_PROBLEM:_
Your task is to give the entries back exactly, leaving nothing out.

_INPUT:_
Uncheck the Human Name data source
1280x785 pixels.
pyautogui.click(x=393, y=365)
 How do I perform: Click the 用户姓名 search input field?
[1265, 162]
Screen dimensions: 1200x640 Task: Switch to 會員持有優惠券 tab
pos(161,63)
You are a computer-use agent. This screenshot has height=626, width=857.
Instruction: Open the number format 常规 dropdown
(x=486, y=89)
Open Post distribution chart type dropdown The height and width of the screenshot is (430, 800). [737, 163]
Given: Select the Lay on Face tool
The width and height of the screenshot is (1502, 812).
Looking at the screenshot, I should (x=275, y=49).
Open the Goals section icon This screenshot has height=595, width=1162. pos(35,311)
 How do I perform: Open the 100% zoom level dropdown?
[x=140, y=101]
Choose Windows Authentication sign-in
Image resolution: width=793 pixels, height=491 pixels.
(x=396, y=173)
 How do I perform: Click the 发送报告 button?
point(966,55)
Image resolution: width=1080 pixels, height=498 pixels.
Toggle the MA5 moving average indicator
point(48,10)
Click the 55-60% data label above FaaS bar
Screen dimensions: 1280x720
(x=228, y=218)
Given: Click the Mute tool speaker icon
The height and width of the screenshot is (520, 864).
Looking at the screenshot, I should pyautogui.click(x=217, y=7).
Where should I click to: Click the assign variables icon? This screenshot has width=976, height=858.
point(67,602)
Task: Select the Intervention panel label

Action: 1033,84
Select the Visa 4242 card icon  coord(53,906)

_WRITTEN RESPONSE:_
Uncheck the Human Name data source
1280x785 pixels.
pyautogui.click(x=393, y=365)
 How do I perform: Click the 用户姓名 search input field?
[1265, 162]
Screen dimensions: 1200x640 Task: Switch to 會員持有優惠券 tab
pos(161,63)
You are a computer-use agent. This screenshot has height=626, width=857.
Instruction: Open the number format 常规 dropdown
(x=486, y=89)
Open Post distribution chart type dropdown The height and width of the screenshot is (430, 800). [737, 163]
Given: Select the Lay on Face tool
The width and height of the screenshot is (1502, 812).
Looking at the screenshot, I should (x=275, y=49).
Open the Goals section icon This screenshot has height=595, width=1162. pos(35,311)
 How do I perform: Open the 100% zoom level dropdown?
[x=140, y=101]
Choose Windows Authentication sign-in
Image resolution: width=793 pixels, height=491 pixels.
(x=396, y=173)
 How do I perform: Click the 发送报告 button?
point(966,55)
Image resolution: width=1080 pixels, height=498 pixels.
Toggle the MA5 moving average indicator
point(48,10)
Click the 55-60% data label above FaaS bar
Screen dimensions: 1280x720
(x=228, y=218)
Given: Click the Mute tool speaker icon
The height and width of the screenshot is (520, 864).
Looking at the screenshot, I should pyautogui.click(x=217, y=7).
Where should I click to: Click the assign variables icon? This screenshot has width=976, height=858.
point(67,602)
Task: Select the Intervention panel label

Action: 1033,84
Select the Visa 4242 card icon  coord(53,906)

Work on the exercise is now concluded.